However, these previous studies were based on only a few samples within a limited sampling area and mainly focused on C. procera. In addition, AFLP and RAPDs are dominant markers which cannot distinguish between heterozygotes and homozygotes, thus their use may over-estimate genetic diversity, making them less robust for use in genetic analysis12. On the other hand, isozymes are phenotypic markers whose usefulness is limted by the requirement for fresh samples, the fact that they are influenced by environmental changes and that only a few loci are analysed13. Expressed sequence tags-simple sequence repeats (EST-SSR) are more robust and efficient in population genetic analysis based on their intrinsic characteristics such as codominance, multi-allelic, highly reproducible, transferability across taxon, hypervariable and ubiquitous distribution across the genome14. In particular, EST-SSRs target protein coded are conservative and their markers are usually transferable within species, thus they are often applied to investigate the genetic diversity and population structure across related species15,16,17,18.

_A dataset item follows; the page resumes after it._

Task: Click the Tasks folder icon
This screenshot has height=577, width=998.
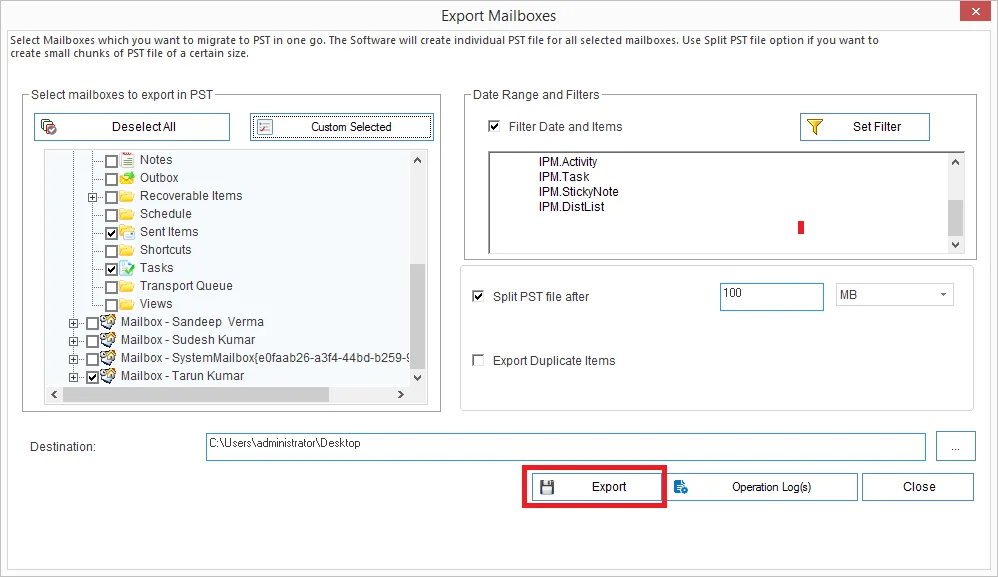Action: point(127,268)
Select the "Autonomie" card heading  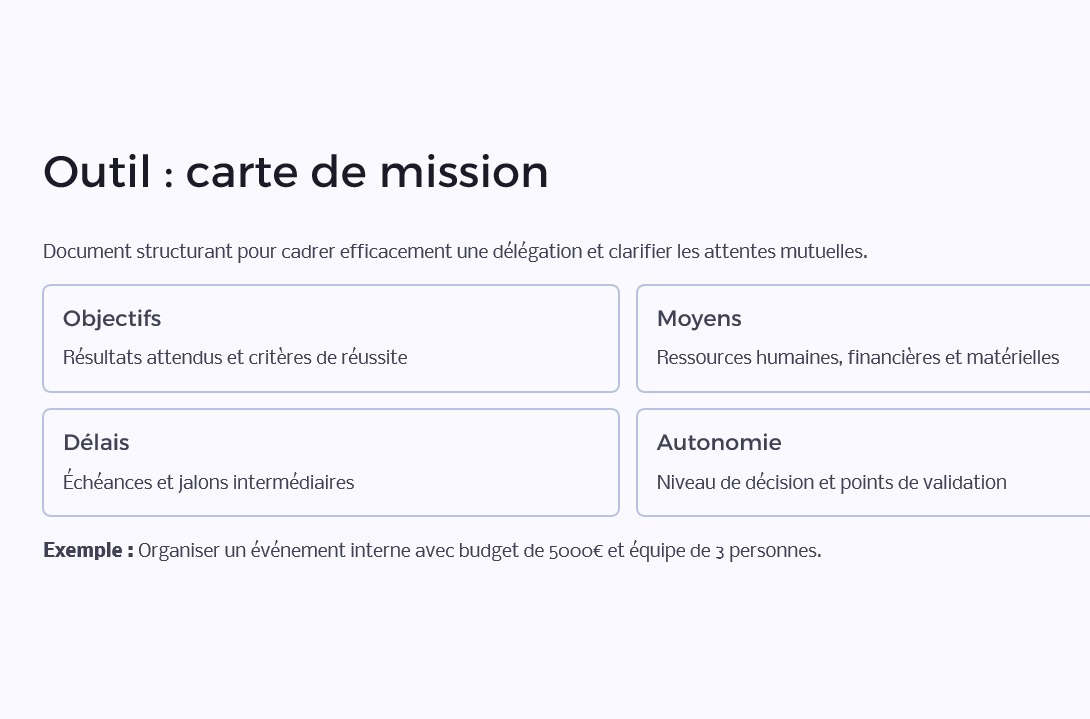pos(719,443)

In our previous study19, we generated transcriptome data for C. gigantea. Using that data, in the present study, we developed 20 polymorphic and efficient EST-SSR markers. These markers were used to investigate genetic diversity and differentiation and perform population structure analysis for ten populations collected from Asia and Africa (as shown in Fig. 1). These results provide novel insights into the genetic diversity and population differentiation in Calotropis. This study not only increases our understanding of the genetics of Calotropis, but also is useful to development of feasible strategies for Calotropis genetic resource management and conservation.

Figure 1
figure 1

Map showing geographical locations where samples were collected. The marked points are exact points of collection. ArcGIS v10.2.2 (http://www.esri.com/) was used to generate the map.

Results

Polymorphism of EST-SSR Markers

In total, 170 primer pairs were randomly selected from those designed from the transcriptome of C. gigantea in our recent study19. To inspect polymorphism of primers the screening was initially carried out using eight samples (four from C. gigantea and four from C. procera), selected at random from the sampled populations. Among the 170 selected primer pairs, 151 amplified successfully across C. gigantea and C. procera while 19 pair primers did not yield any PCR products at diverse annealing temperatures. Out of the 151 successful primer pairs, 109 yielded amplification products of the expected size, and the other 42 primer pairs generated PCR products that were larger or smaller than expected or unspecific bands. Of those successfully amplified, 20 primers (13.2%) showed polymorphisms whereas 89 were identified as monomorphic. The 20 polymorphic EST-SSR primers (see Table S1) were used for further population analysis. In total, 97 alleles were identified from C. gigantea samples, ranging from two (CG71) to eight (CG 84), with an average of 4.85 alleles per locus, whereas in C. procera samples, 84 alleles were identified with an average of 4.2 alleles per locus (Table S2). Across the20 loci, observed heterozygosity (HO) had a mean of 0.223 in C. procera and 0.194 in C. gigantea while the mean genetic diversity (HS) was 0.487 and 0.379 for C. gigantea and C. procera respectively. PIC values ranged from 0.065 to 0.769, with the mean = 0.429 in C. gigantea and 0.045 to 0.670, with the mean = 0.338 in C. procera (Table S1). From the average number of alleles and PIC values, it is evident that both C. procera and C. gigantea accessions display similar amount of genetic diversity (Table S1). Combining all populations of both species; the PIC ranged from 0.102 (CG71) to 0.800 (CG28). Inbreeding coefficient (FIS) values ranged from −0.365 to 0.879 (mean = 0.167) in C. gigantea, and from −0.597 to 0.951 (mean = 0.177) in C. procera (Table S2).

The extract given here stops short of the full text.